Are you ready for crypto in 2023?
Messari published a 168-page report based on their crypto theses. It provides an insane amount of valuable information for free.
Here are the takeaways from the top 10 trends in DeFi for 2023.
Revenge of the dApps
Three Ethereum-based apps are now generating more monthly fees on a combined basis than the Ethereum L1:
Meanwhile, Ethereum's flagship dApps are quickly conquering competing chains. We have seen AAVE and Uniswap launching on other chains and coming to the top in their segments. Yet the DeFi market cap relative to ETH is nearly at ATL. The fear of new regulations may explain this. But given that TradFi is valued at $23 trillion, DeFi's potential remains massive.
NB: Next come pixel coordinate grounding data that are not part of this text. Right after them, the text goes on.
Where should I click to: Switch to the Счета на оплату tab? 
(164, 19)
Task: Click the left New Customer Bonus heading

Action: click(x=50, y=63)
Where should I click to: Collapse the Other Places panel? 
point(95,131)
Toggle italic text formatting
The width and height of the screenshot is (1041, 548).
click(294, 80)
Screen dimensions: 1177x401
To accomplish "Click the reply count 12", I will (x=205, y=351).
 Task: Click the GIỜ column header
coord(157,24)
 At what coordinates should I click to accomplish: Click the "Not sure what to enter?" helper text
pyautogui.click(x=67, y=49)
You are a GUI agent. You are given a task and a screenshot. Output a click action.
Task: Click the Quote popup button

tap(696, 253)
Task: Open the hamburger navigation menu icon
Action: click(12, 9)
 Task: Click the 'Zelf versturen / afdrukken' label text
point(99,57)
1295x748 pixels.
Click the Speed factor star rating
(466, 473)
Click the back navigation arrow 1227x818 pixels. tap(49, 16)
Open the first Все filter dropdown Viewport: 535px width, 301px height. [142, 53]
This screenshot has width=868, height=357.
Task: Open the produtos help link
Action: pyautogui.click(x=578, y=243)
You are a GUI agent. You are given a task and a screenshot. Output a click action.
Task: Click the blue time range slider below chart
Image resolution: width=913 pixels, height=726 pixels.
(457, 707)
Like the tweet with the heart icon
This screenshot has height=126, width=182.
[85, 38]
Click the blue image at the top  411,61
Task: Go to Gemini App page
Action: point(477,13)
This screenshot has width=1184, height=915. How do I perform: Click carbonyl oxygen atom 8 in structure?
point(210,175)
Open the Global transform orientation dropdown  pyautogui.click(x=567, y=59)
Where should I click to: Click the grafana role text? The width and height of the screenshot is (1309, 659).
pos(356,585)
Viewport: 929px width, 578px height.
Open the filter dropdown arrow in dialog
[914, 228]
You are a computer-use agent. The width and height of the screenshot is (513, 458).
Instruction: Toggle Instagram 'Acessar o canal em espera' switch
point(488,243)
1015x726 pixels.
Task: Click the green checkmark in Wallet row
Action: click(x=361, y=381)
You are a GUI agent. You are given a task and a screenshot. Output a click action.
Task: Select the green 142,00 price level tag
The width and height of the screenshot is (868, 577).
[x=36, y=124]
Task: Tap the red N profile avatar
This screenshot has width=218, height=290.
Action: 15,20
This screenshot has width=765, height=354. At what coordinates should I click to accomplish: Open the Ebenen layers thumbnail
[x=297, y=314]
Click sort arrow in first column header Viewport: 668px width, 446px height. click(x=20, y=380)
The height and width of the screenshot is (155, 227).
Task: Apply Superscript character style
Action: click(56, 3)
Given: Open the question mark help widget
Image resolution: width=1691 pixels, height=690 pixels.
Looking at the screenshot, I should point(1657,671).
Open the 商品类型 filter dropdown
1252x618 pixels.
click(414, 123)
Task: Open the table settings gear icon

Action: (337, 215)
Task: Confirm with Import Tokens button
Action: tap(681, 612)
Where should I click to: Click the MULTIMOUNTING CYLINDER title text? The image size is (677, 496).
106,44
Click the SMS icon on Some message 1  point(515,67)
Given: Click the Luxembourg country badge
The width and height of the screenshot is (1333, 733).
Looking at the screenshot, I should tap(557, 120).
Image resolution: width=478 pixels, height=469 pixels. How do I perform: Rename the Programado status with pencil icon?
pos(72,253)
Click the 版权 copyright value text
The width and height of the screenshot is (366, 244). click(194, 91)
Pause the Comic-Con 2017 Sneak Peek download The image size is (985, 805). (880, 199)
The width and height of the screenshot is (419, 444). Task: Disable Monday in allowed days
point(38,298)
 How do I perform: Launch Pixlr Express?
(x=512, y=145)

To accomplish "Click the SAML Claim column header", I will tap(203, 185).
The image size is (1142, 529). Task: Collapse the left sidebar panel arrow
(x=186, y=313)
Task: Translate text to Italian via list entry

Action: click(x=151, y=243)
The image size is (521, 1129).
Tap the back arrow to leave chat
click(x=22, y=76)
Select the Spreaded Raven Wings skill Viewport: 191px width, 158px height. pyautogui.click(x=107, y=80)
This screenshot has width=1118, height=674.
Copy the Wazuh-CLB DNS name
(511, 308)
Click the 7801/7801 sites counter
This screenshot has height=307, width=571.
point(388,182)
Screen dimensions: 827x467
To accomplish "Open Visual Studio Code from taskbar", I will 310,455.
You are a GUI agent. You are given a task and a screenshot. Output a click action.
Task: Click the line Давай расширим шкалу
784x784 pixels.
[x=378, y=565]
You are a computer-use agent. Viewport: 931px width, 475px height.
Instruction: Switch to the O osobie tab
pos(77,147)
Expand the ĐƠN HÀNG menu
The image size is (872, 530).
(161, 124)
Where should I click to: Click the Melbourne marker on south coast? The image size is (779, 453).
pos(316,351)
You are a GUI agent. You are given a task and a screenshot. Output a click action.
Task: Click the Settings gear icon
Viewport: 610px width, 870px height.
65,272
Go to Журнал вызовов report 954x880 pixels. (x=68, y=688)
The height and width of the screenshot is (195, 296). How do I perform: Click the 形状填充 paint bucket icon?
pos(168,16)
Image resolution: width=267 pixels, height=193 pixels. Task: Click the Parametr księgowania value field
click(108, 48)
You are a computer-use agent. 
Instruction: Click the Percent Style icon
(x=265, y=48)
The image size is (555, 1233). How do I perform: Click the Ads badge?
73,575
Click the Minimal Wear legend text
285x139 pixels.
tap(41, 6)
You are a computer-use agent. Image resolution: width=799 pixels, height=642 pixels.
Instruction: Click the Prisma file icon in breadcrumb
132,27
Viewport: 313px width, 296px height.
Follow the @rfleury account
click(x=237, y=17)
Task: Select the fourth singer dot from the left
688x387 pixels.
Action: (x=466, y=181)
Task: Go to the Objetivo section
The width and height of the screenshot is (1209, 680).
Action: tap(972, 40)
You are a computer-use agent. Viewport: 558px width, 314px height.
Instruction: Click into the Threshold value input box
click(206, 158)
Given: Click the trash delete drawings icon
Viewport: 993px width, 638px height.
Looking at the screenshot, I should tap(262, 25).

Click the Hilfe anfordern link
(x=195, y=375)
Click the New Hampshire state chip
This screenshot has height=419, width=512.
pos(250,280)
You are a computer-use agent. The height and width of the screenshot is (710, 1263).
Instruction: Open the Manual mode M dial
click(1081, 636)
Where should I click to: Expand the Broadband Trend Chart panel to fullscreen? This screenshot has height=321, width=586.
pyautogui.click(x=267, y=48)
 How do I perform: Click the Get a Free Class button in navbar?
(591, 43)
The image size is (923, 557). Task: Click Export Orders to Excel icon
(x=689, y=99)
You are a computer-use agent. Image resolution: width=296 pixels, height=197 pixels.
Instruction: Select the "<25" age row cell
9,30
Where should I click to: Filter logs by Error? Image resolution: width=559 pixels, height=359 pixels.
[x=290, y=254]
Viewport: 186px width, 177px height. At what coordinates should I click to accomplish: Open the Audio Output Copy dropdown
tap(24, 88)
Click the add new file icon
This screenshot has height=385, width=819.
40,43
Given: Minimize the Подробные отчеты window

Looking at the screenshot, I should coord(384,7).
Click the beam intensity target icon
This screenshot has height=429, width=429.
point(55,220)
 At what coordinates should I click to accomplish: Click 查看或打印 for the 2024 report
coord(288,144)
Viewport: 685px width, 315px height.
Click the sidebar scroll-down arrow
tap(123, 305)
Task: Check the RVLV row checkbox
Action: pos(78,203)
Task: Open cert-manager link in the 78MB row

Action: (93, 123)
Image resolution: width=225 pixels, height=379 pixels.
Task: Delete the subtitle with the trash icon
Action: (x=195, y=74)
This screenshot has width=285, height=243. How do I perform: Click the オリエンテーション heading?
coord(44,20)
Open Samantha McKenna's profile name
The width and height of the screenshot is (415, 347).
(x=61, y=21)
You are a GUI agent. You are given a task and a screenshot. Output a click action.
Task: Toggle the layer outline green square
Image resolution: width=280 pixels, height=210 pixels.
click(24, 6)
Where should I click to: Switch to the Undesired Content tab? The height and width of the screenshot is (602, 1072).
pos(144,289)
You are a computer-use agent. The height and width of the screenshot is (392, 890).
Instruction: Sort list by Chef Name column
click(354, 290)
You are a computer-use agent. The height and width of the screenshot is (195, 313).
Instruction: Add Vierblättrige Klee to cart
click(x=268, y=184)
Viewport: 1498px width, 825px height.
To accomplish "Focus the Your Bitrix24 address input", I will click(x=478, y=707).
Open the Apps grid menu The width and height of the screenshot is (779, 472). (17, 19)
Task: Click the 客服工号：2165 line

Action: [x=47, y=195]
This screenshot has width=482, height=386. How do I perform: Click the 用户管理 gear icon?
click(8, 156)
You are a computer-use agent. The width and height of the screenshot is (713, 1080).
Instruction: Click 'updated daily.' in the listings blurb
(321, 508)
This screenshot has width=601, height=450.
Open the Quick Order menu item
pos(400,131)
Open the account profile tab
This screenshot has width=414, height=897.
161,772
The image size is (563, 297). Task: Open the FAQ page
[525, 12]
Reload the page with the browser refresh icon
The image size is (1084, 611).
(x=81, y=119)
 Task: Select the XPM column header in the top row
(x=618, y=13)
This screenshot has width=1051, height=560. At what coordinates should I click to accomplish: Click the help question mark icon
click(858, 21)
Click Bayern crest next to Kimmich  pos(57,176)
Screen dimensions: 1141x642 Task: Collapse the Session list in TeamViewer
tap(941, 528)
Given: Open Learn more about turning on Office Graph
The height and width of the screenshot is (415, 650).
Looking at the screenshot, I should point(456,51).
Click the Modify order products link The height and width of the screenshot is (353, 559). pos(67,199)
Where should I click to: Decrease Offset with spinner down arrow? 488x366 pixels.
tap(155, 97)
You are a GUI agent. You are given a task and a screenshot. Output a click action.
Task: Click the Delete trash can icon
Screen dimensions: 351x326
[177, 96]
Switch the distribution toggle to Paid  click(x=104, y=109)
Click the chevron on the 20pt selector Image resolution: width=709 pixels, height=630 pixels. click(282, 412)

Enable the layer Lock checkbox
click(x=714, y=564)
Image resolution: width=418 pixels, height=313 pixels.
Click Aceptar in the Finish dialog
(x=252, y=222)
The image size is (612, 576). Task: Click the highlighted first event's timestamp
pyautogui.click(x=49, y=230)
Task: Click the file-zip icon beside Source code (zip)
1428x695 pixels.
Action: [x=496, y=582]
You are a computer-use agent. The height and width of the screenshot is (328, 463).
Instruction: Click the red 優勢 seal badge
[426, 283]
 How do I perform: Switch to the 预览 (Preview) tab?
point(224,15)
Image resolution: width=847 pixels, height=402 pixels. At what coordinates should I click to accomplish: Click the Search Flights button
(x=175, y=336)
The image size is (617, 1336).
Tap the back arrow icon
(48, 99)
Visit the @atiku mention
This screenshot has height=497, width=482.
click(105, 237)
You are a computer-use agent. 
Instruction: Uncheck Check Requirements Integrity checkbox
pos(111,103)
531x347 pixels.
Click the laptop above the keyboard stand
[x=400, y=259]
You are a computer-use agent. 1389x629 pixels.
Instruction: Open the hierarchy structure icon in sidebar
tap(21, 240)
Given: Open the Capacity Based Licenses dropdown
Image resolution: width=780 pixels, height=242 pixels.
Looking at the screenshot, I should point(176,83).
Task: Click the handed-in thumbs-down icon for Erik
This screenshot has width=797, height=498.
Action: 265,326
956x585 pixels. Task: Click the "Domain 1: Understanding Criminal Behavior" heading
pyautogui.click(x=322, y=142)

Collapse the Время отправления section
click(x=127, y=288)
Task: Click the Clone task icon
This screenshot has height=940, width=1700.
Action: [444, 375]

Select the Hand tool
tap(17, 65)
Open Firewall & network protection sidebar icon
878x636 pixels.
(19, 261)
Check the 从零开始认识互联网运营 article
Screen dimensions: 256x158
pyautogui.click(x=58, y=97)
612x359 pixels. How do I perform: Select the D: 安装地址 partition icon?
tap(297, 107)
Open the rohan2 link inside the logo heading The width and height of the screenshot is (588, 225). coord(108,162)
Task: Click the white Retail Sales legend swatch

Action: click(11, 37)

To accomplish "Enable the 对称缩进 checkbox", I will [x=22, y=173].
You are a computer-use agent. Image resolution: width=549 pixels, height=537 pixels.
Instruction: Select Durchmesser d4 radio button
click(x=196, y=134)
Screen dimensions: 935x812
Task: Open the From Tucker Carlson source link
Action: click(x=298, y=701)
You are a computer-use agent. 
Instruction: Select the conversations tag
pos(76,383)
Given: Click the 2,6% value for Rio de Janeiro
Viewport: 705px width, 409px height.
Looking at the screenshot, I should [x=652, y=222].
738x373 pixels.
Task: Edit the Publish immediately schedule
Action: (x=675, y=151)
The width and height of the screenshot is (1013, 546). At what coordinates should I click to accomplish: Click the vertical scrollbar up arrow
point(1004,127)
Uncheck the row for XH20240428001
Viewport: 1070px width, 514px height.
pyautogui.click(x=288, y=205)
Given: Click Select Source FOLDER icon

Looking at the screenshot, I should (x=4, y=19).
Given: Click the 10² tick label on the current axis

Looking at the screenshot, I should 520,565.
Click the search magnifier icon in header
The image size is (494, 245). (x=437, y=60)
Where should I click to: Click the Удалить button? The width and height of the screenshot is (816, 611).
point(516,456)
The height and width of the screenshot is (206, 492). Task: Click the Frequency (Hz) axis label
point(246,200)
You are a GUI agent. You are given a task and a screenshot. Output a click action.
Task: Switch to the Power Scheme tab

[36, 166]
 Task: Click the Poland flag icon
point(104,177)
Uniswap, the Final DeFi Unicorn
Uniswap's concentrated liquidity proved to be a massive improvement in liquidity efficiency. Now, there's not much left to improve the current AMM designs significantly.
However, AMMs can still compete around offering dynamic fees and their reference pricing oracles. But in 2022, it became clear that forks cannot dethrone Uniswap with marginal improvements. The only question remains: What will happen with Uniswap's Fee Switch?
Real-World Collateralized DeFi
The collapse of CeDeFi companies proved once again that decentralization and transparency matter. While centralized lenders got wrecked, DeFi lenders showing interest in real-world assets (RWA) have done exceptionally well.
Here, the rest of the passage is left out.